Practice as Cultivation

Practice, as we normally understand it, is something that is related to the actual application of an idea and often it is also something that is done regularly, following a regime or methodology. People can put theory into practice. People can also practice yoga, sports exercises, Vipassana meditation, a certain religion or a very specific way of stock trading. As long as there’s action and especially if that action follows a method, we’re talking about practice.

There’s a difference between practices and routines. Following the typology presented by Diego Agullo in his Theoros research project, routines don’t exercise anything.

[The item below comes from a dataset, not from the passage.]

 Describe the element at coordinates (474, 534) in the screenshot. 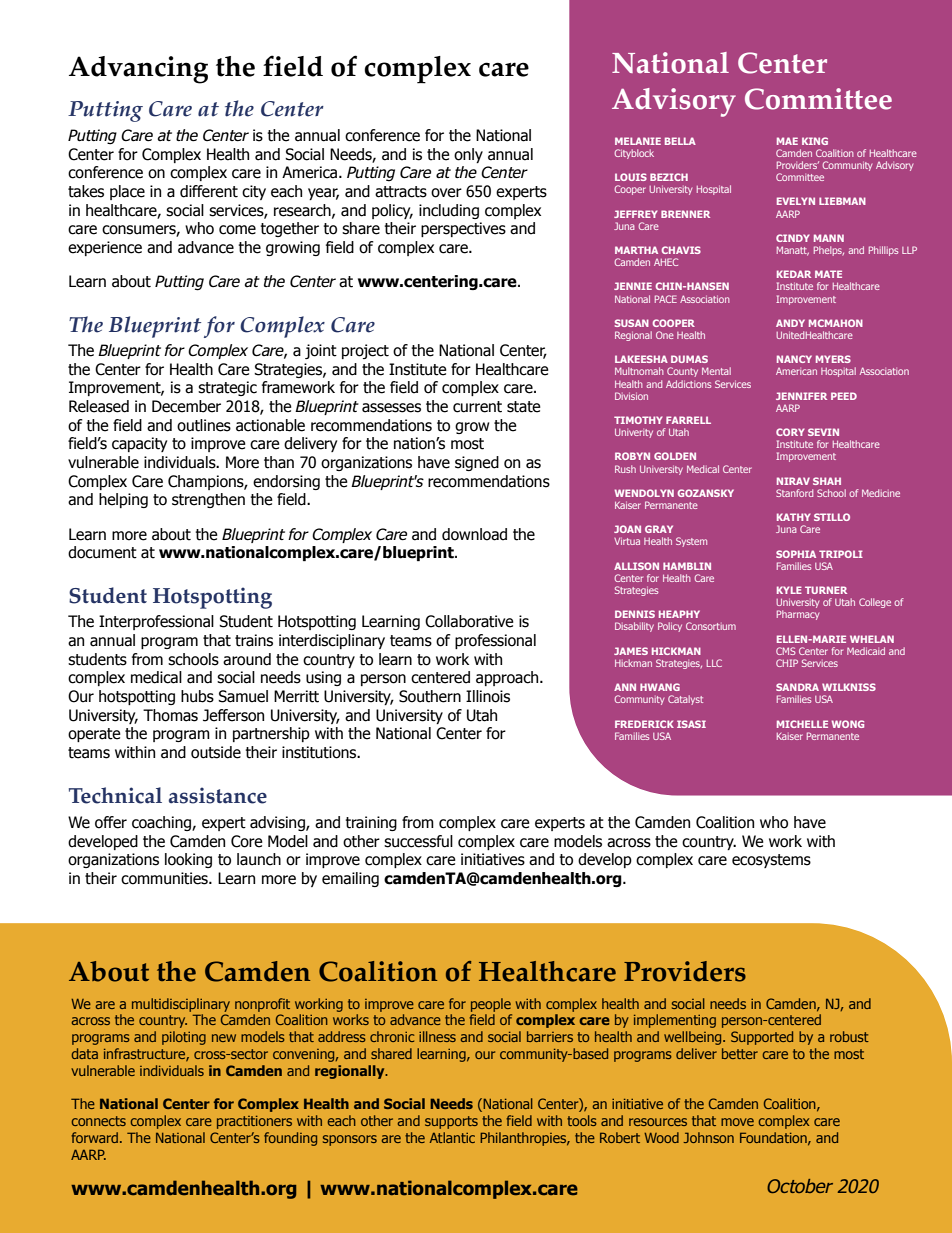

I see `download` at that location.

They are instilled in order to maintain the current order of things, they don’t question the ideology, and they can be very useful for maintaining stability. Practices, on the other hand, allow us to exercise something, become better (or simply different) at it, to rehearse and to prepare, to materialize values and to actualize ourselves.

Peter Sloterdijk in his book “You Must Change Your Life” draws a distinction between culture and nature. “In truth, the crossing from nature to culture and vice versa has always stood wide open. It leads across an easily accessible bridge: the practising life.” Practice, in this case, becomes something that links nature and culture. The etymology of the word nature relates to the notion of birth (nasce). When something is born, it acquires certain skills and habits, and then the natural shifts into cultural. This shift occurs through practice.

Drawing on the distinctions presented above, practice is something that relates, on one side, to self-actualization and exercise following a certain method. On the other side, it is something that links nature and culture. Therefore, practice is cultivation. Cultivation is a notion that’s closely related to culture. When we cultivate, we prepare the ground for crops, we turn nature into something that can serve us better (cultiva – inhabit). To understand practice as cultivation is to extend the notion of earth into our own bodymind: we cultivate ourselves in order to inhabit ourselves, in order to experience and actualize our inner selves and our outer selves to the fullest extent, in order to learn about all the capacities within ourselves and within our environment.

There’s an interesting contradiction in this understanding of cultivation though. The very notion of nature is contradictory because everything is natural: even if we draw a distinction between something that’s natural and something that’s not using the criteria of human intervention, we still cannot draw a clear line.  Human has touched almost everything, so it is very hard to get back to some original notion of nature as something that is untouched by culture. Therefore it makes more sense to talk about some universal principles that exist at every scale, whether it is touched or untouched by the human intervention. Such principles can include the notions of waves and spirals as the basic organizing building blocks of life, but this depends on the point of view. ∞OS is a practice based on bringing oneself closer to those principles, using the bodymind as a vessel to experience and understand them better. In this case, the cultivation process we’re talking about relates more to some kind of cleaning… Bringing oneself back from culture (and all the habits acquired: postures of the body, tensions, thoughts) towards a more essential way of being where you operate according to the principles of the earth, gravity, life itself. Trying to find what those principles are for yourself. In this case cultivation is not necessarily something that brings you in one direction only. Rather, it’s an ongoing practice of linking the culture and nature, a research that bridges the gap between the two, making them part of one living system, integrating each other’s principles into the daily life.